Similarly mapping Kawara’s geographical coordinates, his I Went work traces in red line on a map everywhere Kawara went in the location he was in at the time. One of the pages on display mapped Kawara’s movements around his hometown in Japan, Kariya – the date is the day after my own birth. At this point, the relational social dimensions of Kawara’s work became clear.

Our own times overlap with Kawara’s, and we inevitably map our own days and locations to those of Kawara. These may just be calendar dates, but each one has billions of possible permutations, and we too are among them.

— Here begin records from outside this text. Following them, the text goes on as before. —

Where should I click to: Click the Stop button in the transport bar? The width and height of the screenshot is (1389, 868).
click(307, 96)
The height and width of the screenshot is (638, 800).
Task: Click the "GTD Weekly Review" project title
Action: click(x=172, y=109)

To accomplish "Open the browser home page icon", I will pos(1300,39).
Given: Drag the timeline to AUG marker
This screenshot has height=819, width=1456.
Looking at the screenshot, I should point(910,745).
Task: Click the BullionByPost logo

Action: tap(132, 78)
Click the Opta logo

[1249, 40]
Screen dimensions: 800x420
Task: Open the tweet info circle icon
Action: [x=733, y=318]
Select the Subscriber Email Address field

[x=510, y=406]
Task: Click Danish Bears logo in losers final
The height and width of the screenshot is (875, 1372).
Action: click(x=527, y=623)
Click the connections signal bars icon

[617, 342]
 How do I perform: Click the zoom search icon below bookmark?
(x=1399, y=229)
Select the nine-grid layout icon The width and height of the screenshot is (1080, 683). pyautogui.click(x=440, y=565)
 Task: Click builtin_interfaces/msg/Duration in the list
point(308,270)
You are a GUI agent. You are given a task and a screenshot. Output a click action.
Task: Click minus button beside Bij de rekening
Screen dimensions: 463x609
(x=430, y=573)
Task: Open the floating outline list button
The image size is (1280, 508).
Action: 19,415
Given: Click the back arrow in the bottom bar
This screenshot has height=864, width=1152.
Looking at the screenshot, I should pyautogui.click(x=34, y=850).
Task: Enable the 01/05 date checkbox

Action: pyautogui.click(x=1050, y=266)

In 1969, Kawara began sending telegrams declaring “I am not going to commit suicide don’t worry”. These mutated into the more positive message of “I am still alive” on January 20 1970 and continued in telegrams to friends, art collectors, curators and other artists, such as Sol Lewitt, irregularly until 2000.

On Kawara, Telegram to Sol LeWitt, February 5, 1970. From I Am Still Alive, 1970–2000. Telegram, 5 ¾ x 8 inches (14.6x20.3cm). LeWitt Collection, Chester, Connecticut. Guggenheim

The gesture echoes that of Marcel Duchamp, who in August 1913 took a vacation in a seaside town on the estuary of the Thames, and wrote a postcard to fellow artist, Max Bergmann saying, “I am not dead; I am in Herne Bay”. In both cases, the artists’ affirmation of being alive is inevitably overshadowed by the inevitability of their death.

The restating of “I am still alive” cannot help but be a memento mori, a reminder of death.

On July 15 2014, The New York Times reported the death of On Kawara, stating that his family “declined to provide the date of death or the names of survivors”. Perhaps this is ironic, given the amount of detailed information that Kawara gave us about his life since the mid-1960s.

But then, maybe it’s not. Kawara’s work tells us so much of the metadata of Kawara’s life, but nothing of Kawara. We might know he was in New York on 1 April 1969 and got up at 8:15am, but most of us still don’t even know what the artist looked like.

On Kawara, April 1, 1969. From I Got Up, 1968–79. Stamped ink on postcard, 6x9 inches (15.2x23 cm). MTM Collection, Japan. Guggenheim

In some ways, Kawara’s extraordinary 1960s conceptualist project, of documenting every detail of one’s life regardless of its banality, has drifted over the years towards the norm. In particular, Kawara’s work seems to presage a world of social media, in which we’re compelled to tweet, check-in, update and photograph our meals, to leave a trace of the most banal daily metadata of our existence. Kawara’s obsessive self observation has become automated and the norm.

The book for On Kawara – Silence gives a clear sense of the exhibition having been severely disrupted by Kawara’s death during its final planning stages. Daniel Buren’s essay ends with him saying that he has just learned about Kawara’s death:

He can neither say that he is dead, nor can he say that he is no longer alive. The interruption here is all the more brutal.

Jeffrey Weiss likewise says that the exhibition “now inevitably serves to mark his loss”

Yet, On Kawara – Silence, spiralling towards the inevitable apex of the Guggenheim’s ramp, feels less like a life interrupted than a life now complete. Perhaps it reminds us in an unexpectedly poetic way that with life and death, interruption and completion are the same thing.


On Kawara – Silence is on display at the Guggenheim Museum in New York City until May 3.